Which means that there can be, and will be, no peace as long as Putin remains in power. Only his departure, whether voluntary or not, will enable whoever succeeds him (possibly) to pursue an end to a war that is destroying Russia.

Do Trump and his minions understand that Putin is playing them by assuring them he wants peace, while at the same time implicating them in his crimes by telling them to their faces that he is a killer? That whatever overtures Trump, Secretary of State Mario Rubio, Vice President JD Vance or Steve Witkoff make amount to turning a blind eye to the slaughter of innocent human beings? The military historian Phillips O’Brien goes further and says that “Trump is helping Putin kill Ukrainians.”

In effect, Putin is challenging Trump to approve of Russia’s brutal violation of human rights and international norms.

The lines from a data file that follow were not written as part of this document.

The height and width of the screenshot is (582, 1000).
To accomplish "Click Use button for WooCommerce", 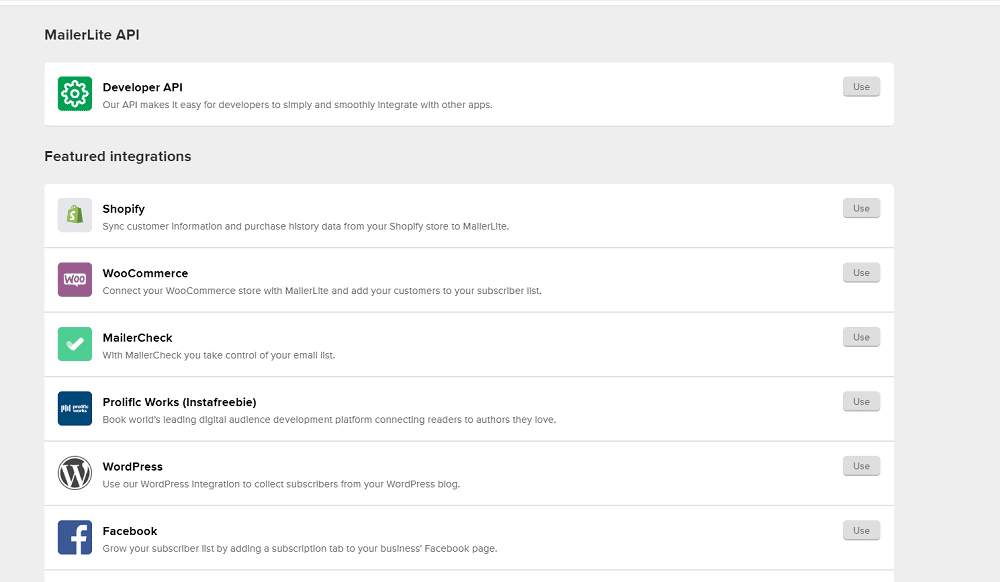I will tap(861, 273).
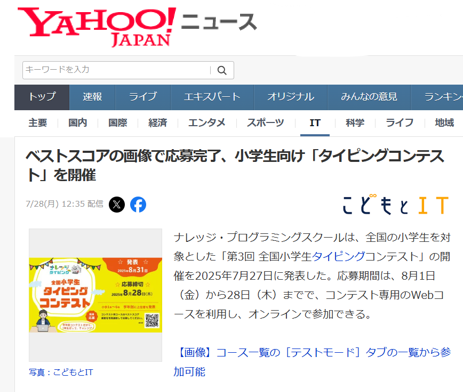Open the ライブ tab
The image size is (475, 392).
point(143,97)
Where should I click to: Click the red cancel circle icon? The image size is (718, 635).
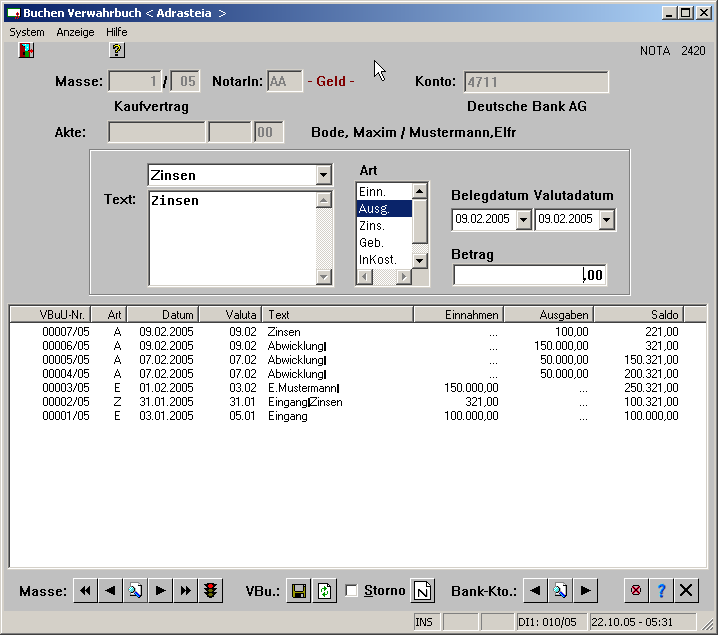coord(635,591)
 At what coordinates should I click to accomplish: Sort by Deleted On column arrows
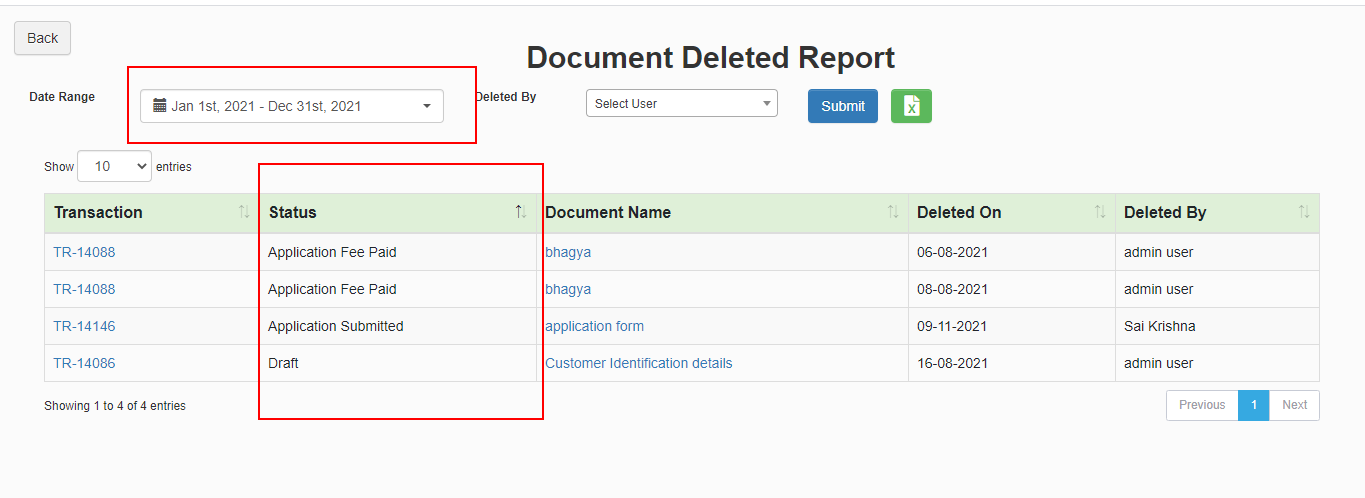[x=1100, y=212]
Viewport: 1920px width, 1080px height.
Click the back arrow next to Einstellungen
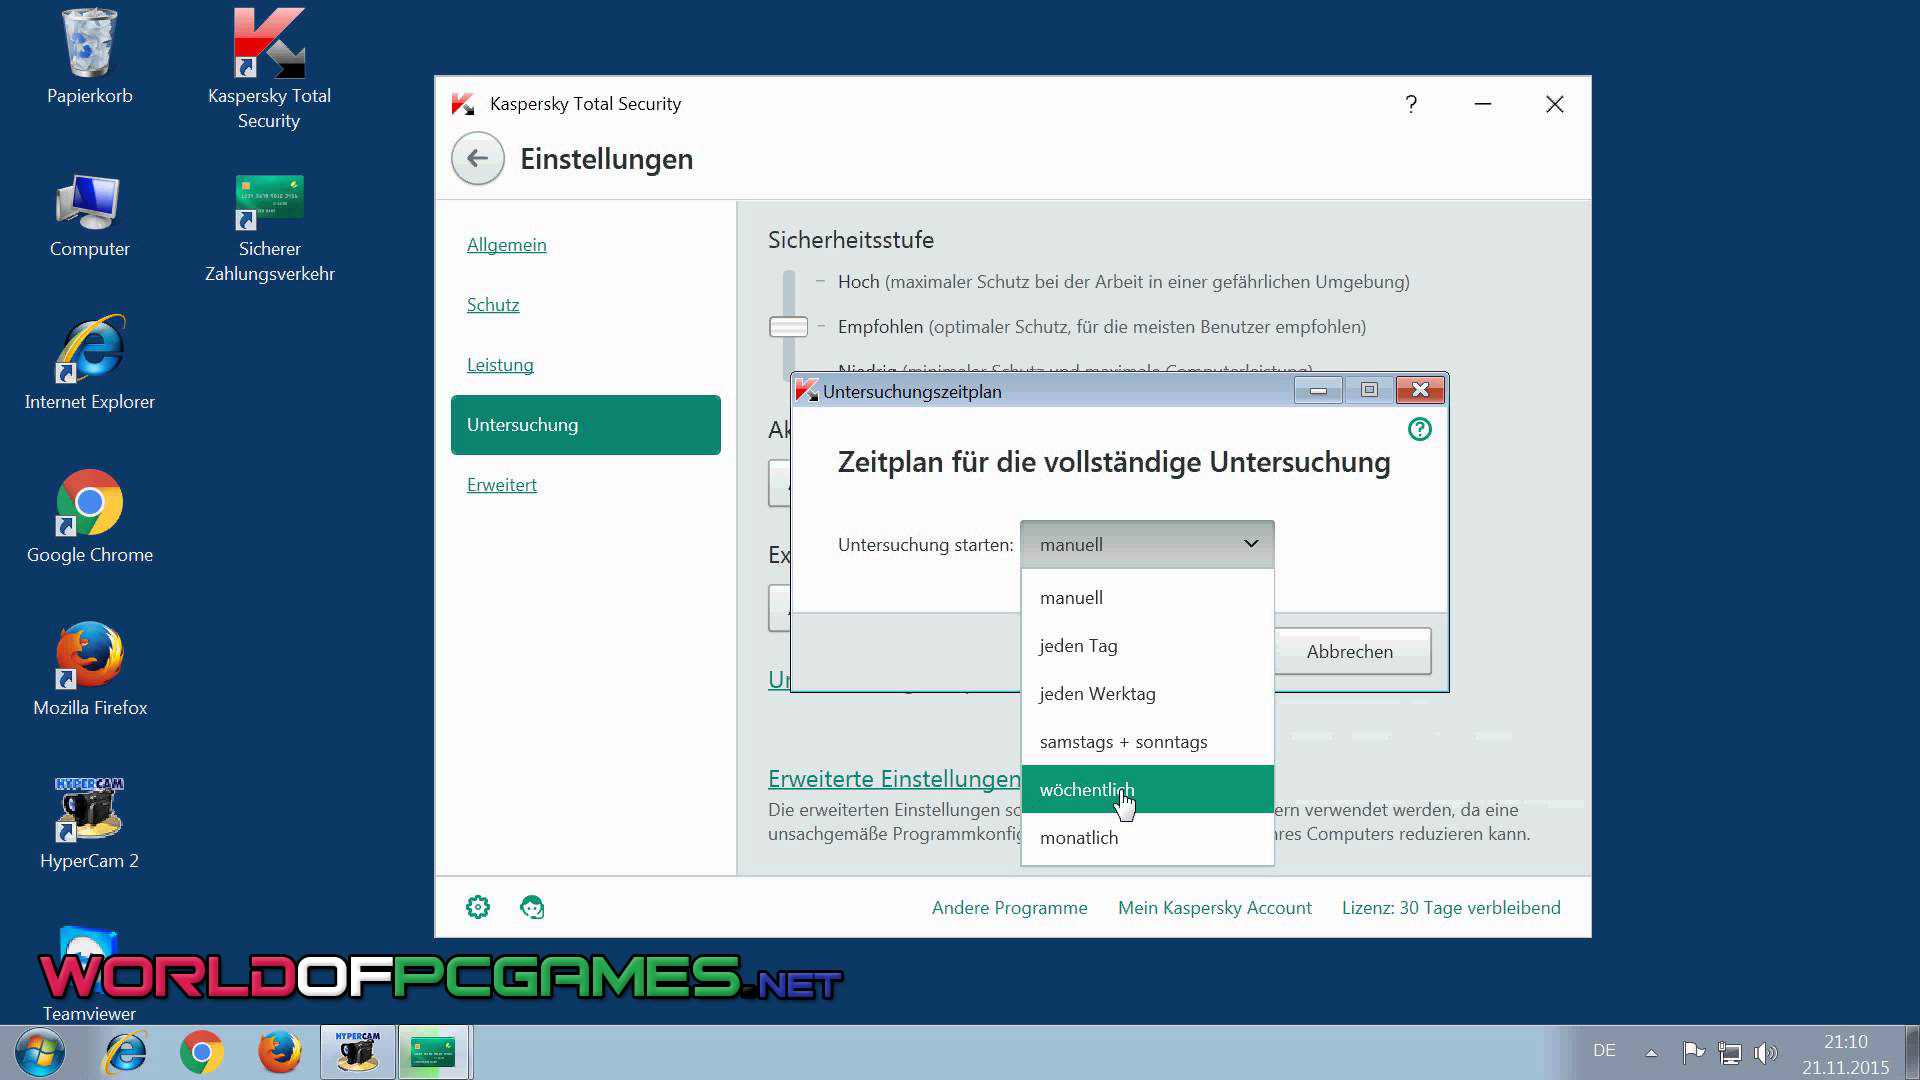point(477,159)
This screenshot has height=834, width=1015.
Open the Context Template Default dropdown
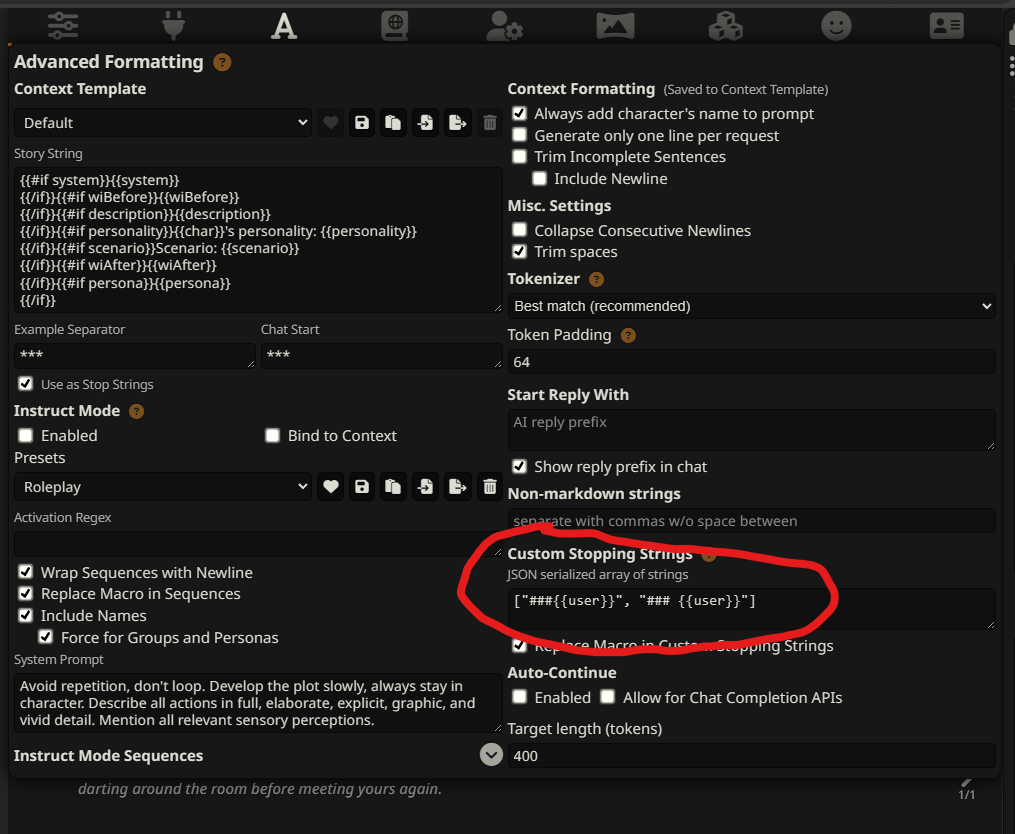coord(163,123)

Since the administration has failed to endorse several United Nations resolutions condemning the Russian aggression, Putin has reason to believe that he can taint the White House and thereby relativize his guilt.

Thus far, Trump and friends have either fallen into Putin’s trap — Witkoff certainly has — or have welcomed Putin’s embrace of barbarity. The first implies that the White House consists of inexperienced amateurs who can’t tell that they’re being suckered. The second ascribes brutality and a lack of empathy to Trump et al.

Both versions are plausible, alas. And neither speaks highly of the White House’s moral standards or political acumen.

Trump could easily extricate himself from Putin’s bear hug by being at least as tough with him as he’s been with Ukrainian President Volodymyr Zelensky. Is the American president aware of the dilemma he confronts and how history will judge him if he makes the wrong choice and condones Roshchyna’s death?

The tragedy is that, although the answer is obvious, we don’t know.

Alexander J. Motyl is a professor of political science at Rutgers University-Newark. A specialist on Ukraine, Russia and the USSR, and on nationalism, revolutions, empires and theory, he is the author of 10 books of nonfiction, as well as “Imperial Ends: The Decay, Collapse, and Revival of Empires” and “Why Empires Reemerge: Imperial Collapse and Imperial Revival in Comparative Perspective.”